Bill’s proposals as ‘a serious threat to civil liberties in the UK'

BYM lobbies on Public Order Bill

Bill’s proposals as ‘a serious threat to civil liberties in the UK'

by Rebecca Hardy 22nd July 2022

Britain Yearly Meeting (BYM) has briefed key parliamentarians on the Public Order Bill, which is currently going through parliament.

Grace Da Costa, public affairs and media manager for BYM, told the Friend that lobbying had taken place ahead of the report stage, which is the last main stage in the House of Commons before it goes to the House of Lords.

She described some of the bill’s proposals as ‘a serious threat to civil liberties in the UK’ and bringing back ‘all the bits of the Policing Act that got thrown out in the House of Lords’.
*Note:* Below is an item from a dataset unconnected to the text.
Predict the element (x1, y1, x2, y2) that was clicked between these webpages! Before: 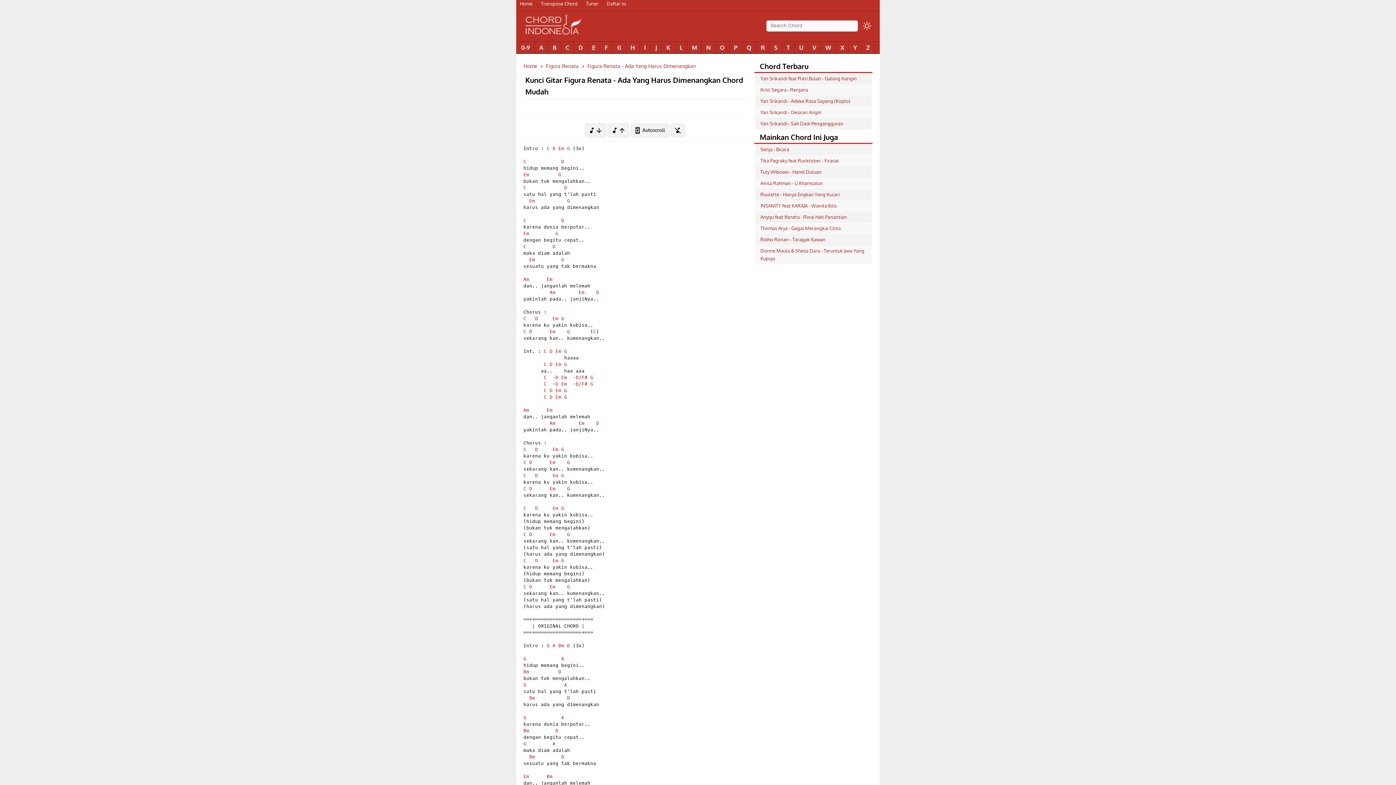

These provisions include Serious Disruption Prevention Orders (SDPOs, or ‘protest banning orders’); expansion of stop and search; and new offences of locking on and being equipped for locking on. There are also new offences of tunnelling and being in a tunnel.

Grace Da Costa said: ‘Protest banning orders could be used to monitor people as they go about their daily lives and severely restrict people’s freedom without them even having been convicted of a crime.’

BYM has also highlighted the Bill of Rights Bill, also known as the ‘Rights Removal Bill’, as another threat to civil liberties. According to Grace Da Costa, the bill has been ‘laid in parliament but hasn’t begun its passage in earnest yet. It aims to scrap the Human Rights Act, which enshrines the European Convention on Human Rights into UK law. It will make it hard for people whose human rights have been violated by public bodies to access justice’.

BYM will continue to monitor these bills as they go through parliament and provide some targeted lobbying. However, BYM’s focus will be on ‘the bigger picture of protecting and promoting democracy, with an emphasis on truth and integrity in public life’.